Skipping all pictures, print exactly the lines below from the one with "Open the live chat bubble" through the final line.

══ Excerpted data

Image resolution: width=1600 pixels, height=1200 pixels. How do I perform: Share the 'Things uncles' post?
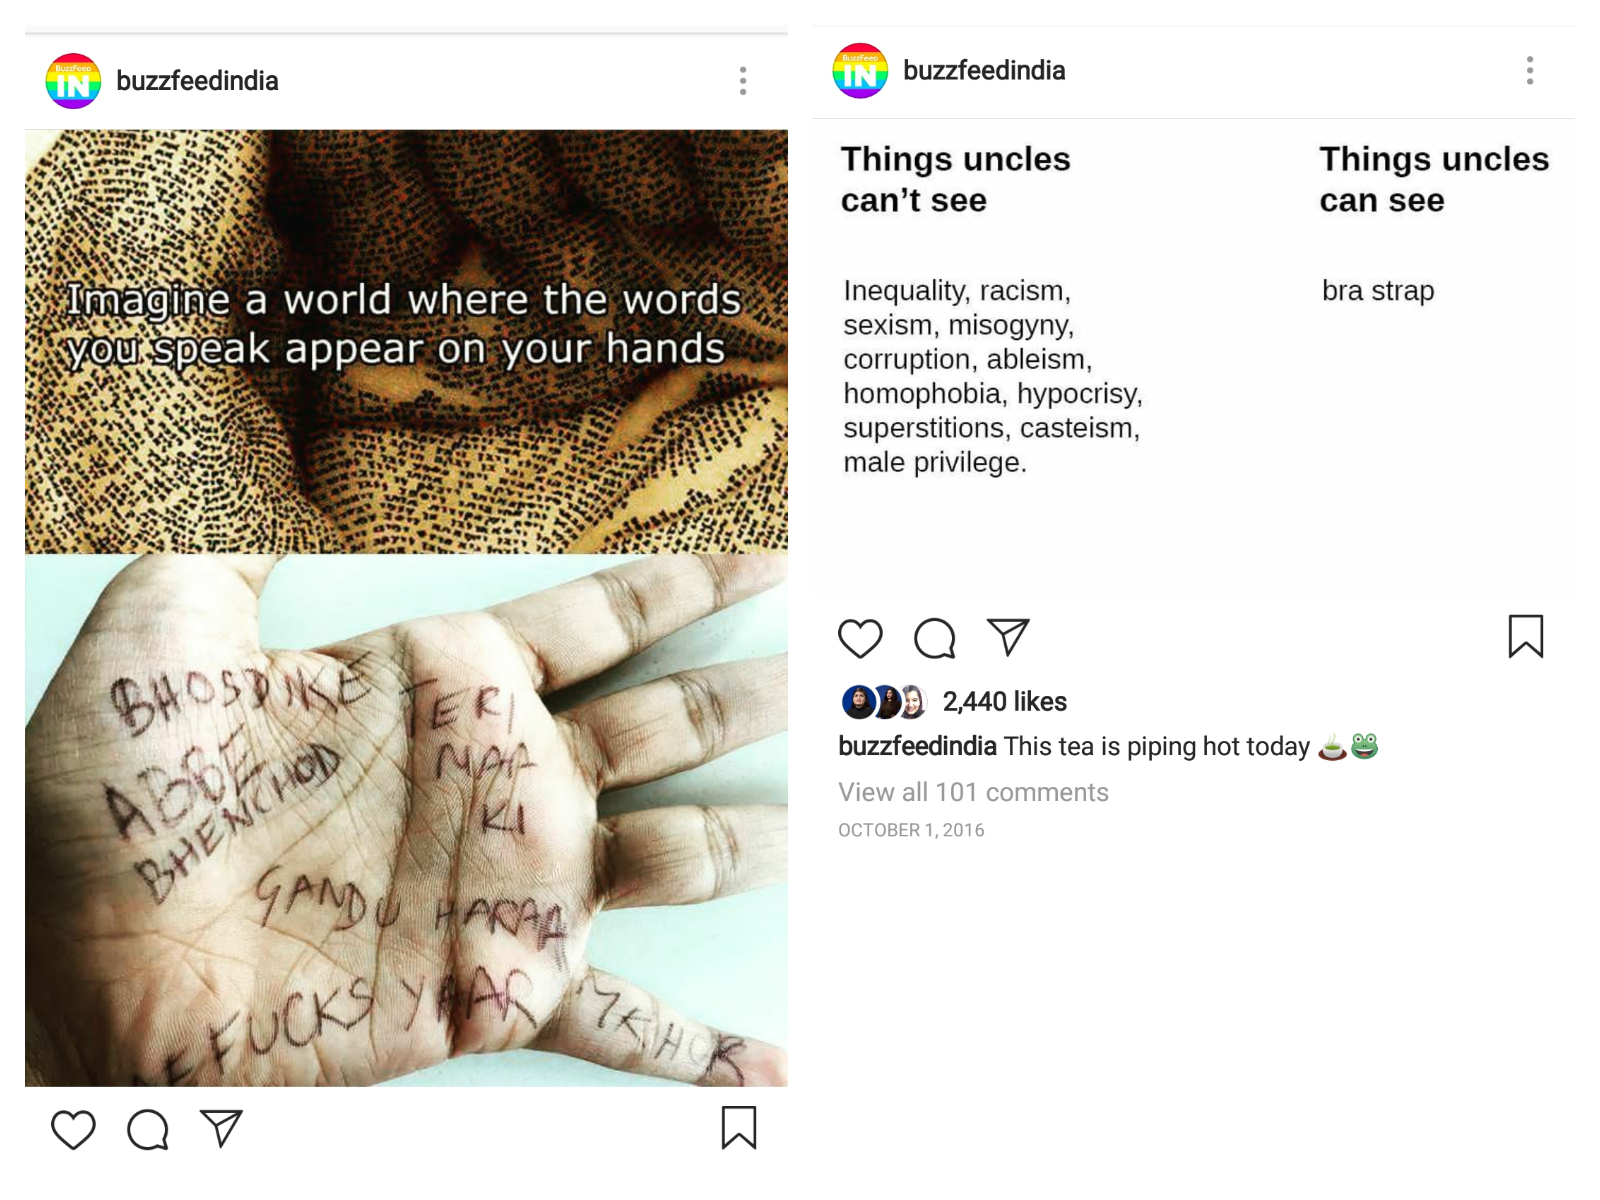pyautogui.click(x=1008, y=636)
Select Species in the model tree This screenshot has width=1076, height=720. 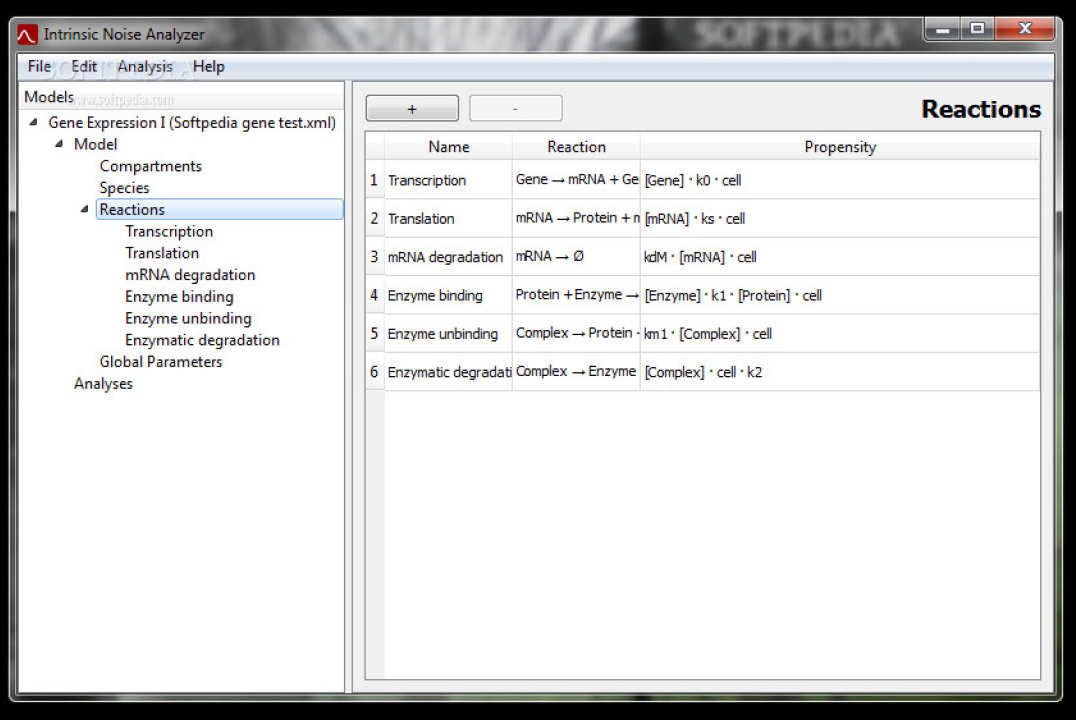124,188
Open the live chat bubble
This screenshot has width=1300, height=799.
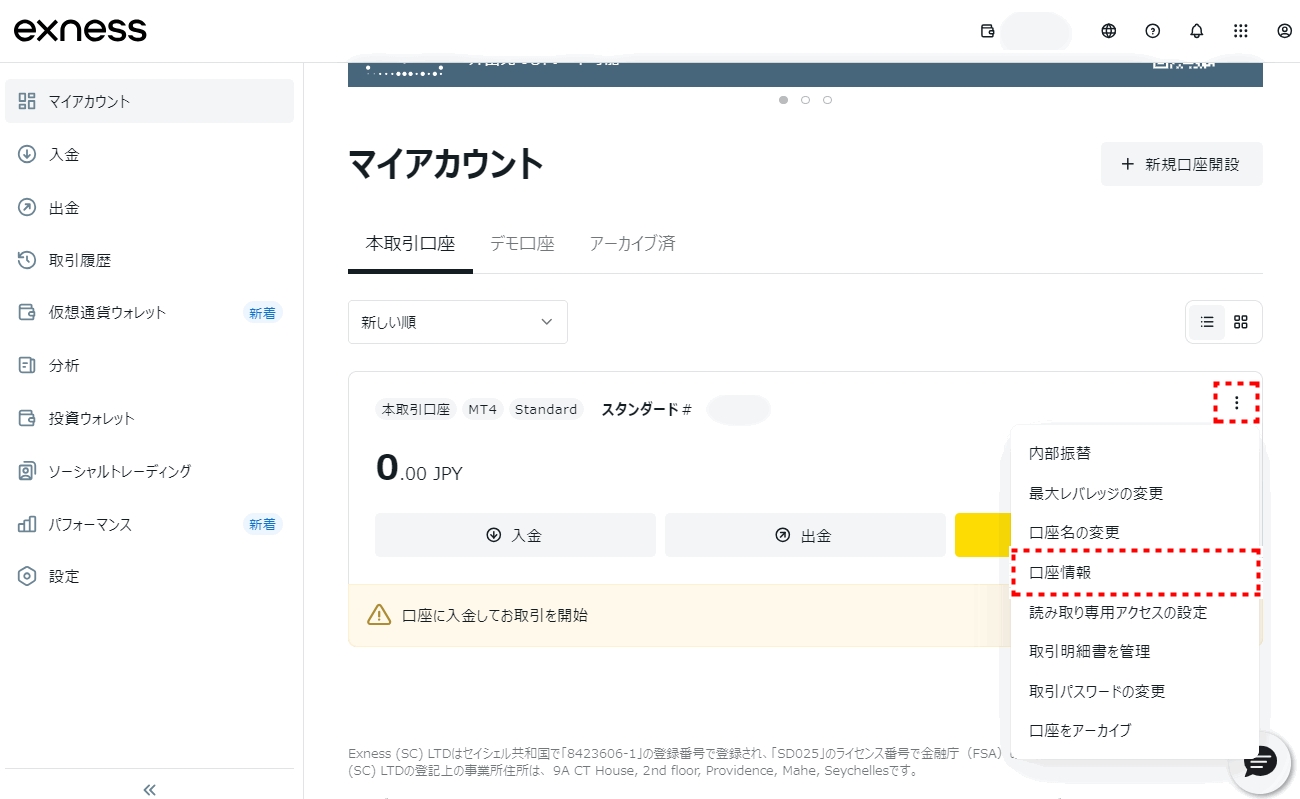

════

Task output:
Open the live chat bubble
This screenshot has width=1300, height=799.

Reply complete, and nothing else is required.